= EXERCISE DATA =
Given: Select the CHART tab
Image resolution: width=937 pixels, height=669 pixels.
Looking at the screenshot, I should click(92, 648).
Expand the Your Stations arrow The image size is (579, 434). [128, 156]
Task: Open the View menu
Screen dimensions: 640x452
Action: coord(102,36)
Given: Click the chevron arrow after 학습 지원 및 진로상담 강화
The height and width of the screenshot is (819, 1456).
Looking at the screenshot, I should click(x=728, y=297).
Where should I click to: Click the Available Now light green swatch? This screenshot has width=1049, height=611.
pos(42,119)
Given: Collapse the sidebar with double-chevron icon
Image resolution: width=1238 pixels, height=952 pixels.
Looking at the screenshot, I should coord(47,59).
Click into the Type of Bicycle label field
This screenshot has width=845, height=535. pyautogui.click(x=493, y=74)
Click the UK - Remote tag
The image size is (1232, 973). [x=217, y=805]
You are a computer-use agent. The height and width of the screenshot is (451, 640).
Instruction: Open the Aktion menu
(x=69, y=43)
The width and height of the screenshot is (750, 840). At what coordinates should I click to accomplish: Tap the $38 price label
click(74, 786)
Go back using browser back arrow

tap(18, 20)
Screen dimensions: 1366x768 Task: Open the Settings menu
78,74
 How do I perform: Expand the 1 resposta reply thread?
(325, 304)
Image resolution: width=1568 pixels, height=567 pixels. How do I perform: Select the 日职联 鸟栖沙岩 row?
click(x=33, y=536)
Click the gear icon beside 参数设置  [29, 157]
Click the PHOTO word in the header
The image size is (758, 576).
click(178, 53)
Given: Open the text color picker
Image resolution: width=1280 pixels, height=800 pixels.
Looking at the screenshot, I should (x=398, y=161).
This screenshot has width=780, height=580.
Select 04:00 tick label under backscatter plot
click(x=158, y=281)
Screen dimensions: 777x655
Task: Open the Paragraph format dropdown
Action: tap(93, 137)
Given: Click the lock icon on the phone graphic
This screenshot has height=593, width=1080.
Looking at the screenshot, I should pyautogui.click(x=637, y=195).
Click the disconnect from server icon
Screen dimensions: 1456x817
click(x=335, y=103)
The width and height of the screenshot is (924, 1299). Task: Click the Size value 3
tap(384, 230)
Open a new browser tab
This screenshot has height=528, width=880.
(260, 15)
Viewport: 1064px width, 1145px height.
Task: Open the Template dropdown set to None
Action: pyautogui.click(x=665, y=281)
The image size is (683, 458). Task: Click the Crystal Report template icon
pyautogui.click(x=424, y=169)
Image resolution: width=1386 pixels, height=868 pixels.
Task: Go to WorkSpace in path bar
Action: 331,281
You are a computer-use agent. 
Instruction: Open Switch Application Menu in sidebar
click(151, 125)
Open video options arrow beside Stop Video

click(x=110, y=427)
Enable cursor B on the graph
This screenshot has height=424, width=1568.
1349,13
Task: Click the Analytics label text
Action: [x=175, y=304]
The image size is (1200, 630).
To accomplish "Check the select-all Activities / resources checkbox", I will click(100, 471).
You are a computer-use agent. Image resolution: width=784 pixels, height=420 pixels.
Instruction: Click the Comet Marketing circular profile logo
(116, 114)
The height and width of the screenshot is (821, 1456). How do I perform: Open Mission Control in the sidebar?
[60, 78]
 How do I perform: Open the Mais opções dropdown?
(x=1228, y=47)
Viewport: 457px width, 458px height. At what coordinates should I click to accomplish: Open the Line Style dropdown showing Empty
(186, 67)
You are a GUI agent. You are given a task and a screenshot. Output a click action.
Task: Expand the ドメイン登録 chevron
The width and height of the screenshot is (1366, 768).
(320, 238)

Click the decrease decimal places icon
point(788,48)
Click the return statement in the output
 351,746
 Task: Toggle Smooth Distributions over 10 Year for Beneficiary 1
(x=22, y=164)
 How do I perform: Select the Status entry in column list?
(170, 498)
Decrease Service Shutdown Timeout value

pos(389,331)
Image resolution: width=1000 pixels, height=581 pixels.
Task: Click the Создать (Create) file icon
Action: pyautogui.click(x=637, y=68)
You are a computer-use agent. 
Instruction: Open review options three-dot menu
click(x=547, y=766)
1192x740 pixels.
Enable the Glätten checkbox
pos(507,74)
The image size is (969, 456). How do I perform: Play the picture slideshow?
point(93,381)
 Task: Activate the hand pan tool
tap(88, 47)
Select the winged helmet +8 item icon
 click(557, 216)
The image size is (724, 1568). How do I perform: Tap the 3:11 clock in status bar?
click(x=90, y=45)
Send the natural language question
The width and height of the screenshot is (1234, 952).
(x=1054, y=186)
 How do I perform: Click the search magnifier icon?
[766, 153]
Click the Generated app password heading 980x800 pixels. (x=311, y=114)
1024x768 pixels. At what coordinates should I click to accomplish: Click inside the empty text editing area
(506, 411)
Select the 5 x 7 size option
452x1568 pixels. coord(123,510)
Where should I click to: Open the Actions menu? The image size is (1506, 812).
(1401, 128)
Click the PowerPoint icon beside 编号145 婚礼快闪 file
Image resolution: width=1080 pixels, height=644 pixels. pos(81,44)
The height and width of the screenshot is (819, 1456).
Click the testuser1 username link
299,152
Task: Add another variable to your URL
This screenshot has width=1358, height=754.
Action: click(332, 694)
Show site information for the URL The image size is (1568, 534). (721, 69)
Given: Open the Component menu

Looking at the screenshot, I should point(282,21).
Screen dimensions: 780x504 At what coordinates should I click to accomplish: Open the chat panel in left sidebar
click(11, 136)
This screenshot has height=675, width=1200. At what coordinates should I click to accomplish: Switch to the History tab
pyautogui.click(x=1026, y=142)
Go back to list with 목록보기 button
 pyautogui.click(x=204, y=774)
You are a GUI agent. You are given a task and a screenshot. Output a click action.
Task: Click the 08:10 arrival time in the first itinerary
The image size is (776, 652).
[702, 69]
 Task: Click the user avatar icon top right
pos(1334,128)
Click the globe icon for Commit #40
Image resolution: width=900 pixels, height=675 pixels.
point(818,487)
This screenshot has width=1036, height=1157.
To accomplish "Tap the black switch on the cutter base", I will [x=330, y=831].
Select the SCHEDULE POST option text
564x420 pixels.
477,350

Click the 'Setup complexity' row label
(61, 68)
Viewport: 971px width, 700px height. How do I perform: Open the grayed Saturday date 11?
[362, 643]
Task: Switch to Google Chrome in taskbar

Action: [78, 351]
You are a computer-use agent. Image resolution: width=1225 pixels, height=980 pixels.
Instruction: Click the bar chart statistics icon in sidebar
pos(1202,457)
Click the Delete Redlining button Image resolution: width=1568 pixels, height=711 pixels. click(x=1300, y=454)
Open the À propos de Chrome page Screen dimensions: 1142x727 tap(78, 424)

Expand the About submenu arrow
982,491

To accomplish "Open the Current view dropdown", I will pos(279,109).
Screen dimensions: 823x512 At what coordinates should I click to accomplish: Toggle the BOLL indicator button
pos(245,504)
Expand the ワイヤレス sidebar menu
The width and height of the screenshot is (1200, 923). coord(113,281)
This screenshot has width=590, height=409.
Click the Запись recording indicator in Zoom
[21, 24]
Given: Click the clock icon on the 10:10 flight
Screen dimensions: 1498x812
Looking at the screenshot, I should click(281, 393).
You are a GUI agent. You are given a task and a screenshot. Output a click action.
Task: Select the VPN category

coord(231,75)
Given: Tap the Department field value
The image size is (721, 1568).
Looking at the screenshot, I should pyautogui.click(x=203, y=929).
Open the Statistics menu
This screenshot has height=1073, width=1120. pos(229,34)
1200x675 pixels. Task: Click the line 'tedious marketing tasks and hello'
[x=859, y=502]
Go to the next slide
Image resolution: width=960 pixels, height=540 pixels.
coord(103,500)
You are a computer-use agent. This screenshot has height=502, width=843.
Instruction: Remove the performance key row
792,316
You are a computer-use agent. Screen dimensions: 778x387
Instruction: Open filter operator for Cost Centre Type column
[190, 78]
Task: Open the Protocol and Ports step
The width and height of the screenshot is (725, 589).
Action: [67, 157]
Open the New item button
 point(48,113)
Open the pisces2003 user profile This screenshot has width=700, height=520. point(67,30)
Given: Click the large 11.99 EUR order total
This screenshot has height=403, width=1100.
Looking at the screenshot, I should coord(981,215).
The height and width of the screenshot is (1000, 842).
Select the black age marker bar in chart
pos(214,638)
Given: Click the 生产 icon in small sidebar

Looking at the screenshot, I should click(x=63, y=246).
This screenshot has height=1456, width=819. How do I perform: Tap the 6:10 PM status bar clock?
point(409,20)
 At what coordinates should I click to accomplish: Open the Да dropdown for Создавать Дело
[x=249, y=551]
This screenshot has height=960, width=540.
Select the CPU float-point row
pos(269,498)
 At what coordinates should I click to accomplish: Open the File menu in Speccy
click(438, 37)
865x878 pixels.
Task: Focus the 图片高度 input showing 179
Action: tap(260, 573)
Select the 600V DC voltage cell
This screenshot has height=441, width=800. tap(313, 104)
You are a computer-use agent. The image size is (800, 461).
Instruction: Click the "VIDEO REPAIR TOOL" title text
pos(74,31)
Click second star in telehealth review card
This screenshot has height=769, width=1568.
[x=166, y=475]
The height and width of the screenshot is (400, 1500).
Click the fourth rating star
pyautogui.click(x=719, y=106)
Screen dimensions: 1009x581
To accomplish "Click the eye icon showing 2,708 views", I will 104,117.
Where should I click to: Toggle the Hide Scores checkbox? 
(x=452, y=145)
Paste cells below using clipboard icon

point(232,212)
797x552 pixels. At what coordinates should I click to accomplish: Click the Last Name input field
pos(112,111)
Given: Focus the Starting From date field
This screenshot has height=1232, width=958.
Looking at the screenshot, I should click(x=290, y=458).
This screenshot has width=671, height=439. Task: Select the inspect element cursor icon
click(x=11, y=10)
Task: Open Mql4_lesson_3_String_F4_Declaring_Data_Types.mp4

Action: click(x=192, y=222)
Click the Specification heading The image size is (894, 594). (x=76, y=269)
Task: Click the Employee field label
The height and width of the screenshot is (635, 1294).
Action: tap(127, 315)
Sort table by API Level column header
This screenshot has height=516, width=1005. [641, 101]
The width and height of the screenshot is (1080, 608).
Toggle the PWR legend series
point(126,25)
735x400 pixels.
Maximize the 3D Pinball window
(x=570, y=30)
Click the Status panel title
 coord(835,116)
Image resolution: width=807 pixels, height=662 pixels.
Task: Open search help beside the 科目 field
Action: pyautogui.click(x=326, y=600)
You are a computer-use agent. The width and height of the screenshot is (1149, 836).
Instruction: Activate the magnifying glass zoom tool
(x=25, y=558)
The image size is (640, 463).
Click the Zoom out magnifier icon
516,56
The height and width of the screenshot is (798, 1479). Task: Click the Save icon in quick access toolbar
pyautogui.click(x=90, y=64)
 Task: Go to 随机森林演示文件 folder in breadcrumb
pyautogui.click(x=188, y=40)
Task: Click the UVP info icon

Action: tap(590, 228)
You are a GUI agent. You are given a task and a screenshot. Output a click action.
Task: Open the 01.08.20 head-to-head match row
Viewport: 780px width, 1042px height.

= WHAT IS EXPECTED =
Among the lines of the material, find those that hold the word "heading" and copy them.

= ANSWER FOR THIS EXERCISE =
Click the Generated app password heading 980x800 pixels. (x=311, y=114)
Click the Specification heading The image size is (894, 594). (x=76, y=269)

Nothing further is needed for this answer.